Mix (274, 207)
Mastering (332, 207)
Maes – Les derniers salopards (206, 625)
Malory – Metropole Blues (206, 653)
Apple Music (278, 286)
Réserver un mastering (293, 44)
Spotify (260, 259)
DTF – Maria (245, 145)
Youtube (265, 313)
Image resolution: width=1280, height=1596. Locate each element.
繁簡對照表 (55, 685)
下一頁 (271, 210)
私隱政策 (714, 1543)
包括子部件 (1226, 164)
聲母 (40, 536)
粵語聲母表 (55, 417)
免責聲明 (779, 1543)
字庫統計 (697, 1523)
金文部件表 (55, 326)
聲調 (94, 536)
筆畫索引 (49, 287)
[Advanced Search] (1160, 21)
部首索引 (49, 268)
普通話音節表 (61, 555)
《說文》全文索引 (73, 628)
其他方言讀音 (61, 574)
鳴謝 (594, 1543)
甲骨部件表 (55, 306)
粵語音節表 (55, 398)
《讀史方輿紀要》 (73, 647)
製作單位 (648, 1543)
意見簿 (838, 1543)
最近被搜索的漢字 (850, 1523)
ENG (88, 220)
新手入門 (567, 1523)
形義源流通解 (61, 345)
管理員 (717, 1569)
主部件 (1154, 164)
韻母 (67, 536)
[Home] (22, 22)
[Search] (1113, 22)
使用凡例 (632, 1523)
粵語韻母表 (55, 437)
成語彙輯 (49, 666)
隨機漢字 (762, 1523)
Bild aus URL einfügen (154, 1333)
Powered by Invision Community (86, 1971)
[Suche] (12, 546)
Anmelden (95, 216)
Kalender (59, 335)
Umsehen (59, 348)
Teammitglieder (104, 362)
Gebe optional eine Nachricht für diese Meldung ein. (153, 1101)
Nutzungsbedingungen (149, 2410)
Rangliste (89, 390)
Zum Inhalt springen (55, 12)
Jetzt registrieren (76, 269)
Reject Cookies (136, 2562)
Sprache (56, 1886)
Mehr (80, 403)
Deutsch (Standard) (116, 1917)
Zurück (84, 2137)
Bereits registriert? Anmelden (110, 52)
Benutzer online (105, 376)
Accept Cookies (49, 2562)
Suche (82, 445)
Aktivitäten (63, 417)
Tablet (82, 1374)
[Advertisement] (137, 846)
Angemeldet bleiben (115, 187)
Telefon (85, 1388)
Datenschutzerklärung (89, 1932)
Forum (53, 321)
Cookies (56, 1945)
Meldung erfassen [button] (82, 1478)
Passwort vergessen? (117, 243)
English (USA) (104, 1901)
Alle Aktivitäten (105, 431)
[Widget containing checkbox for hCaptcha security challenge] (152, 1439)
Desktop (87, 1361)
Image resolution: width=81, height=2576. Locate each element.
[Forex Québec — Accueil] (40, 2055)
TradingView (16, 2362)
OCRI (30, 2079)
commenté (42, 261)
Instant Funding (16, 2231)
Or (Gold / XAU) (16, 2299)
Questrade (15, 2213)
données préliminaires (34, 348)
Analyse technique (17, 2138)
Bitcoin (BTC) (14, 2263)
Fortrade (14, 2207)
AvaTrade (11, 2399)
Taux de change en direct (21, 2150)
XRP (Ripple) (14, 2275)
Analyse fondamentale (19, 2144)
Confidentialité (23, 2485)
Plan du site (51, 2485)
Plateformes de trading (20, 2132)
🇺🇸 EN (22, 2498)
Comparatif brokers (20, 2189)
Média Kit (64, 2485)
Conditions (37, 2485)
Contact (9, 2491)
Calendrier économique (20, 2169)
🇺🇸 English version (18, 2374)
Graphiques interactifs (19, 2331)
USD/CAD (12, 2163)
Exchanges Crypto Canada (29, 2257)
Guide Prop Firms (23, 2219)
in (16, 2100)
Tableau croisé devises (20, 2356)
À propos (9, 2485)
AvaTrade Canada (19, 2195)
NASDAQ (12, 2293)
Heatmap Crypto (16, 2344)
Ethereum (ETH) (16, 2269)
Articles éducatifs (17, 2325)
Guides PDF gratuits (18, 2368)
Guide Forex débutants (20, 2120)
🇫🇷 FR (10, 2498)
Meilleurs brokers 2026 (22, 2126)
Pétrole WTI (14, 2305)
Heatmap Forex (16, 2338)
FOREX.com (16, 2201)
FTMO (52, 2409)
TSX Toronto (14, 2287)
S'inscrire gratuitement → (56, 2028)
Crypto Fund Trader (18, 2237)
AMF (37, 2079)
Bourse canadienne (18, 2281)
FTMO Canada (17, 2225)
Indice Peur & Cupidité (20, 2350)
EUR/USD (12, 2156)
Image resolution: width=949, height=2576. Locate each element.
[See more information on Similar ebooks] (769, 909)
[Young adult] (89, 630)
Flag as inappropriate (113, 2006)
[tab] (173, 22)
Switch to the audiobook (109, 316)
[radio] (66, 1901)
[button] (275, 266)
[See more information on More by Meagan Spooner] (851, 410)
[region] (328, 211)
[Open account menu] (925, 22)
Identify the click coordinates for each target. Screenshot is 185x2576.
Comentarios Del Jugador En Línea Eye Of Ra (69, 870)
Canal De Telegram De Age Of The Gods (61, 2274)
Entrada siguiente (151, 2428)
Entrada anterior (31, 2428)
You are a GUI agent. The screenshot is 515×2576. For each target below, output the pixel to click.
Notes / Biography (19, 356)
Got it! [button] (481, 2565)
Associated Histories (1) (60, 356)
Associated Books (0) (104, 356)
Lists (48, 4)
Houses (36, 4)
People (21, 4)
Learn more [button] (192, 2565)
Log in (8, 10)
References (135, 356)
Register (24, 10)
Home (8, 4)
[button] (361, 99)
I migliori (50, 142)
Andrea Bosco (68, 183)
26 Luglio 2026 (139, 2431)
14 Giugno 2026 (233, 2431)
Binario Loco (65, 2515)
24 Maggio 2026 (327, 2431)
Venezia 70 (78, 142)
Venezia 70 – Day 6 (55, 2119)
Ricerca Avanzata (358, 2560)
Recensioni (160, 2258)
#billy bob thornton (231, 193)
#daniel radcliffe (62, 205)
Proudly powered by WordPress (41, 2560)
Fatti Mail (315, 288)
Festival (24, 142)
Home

» **About this task**
For every line in the listing above that contains "information", copy that line.

» **Result**
[See more information on Similar ebooks] (769, 909)
[See more information on More by Meagan Spooner] (851, 410)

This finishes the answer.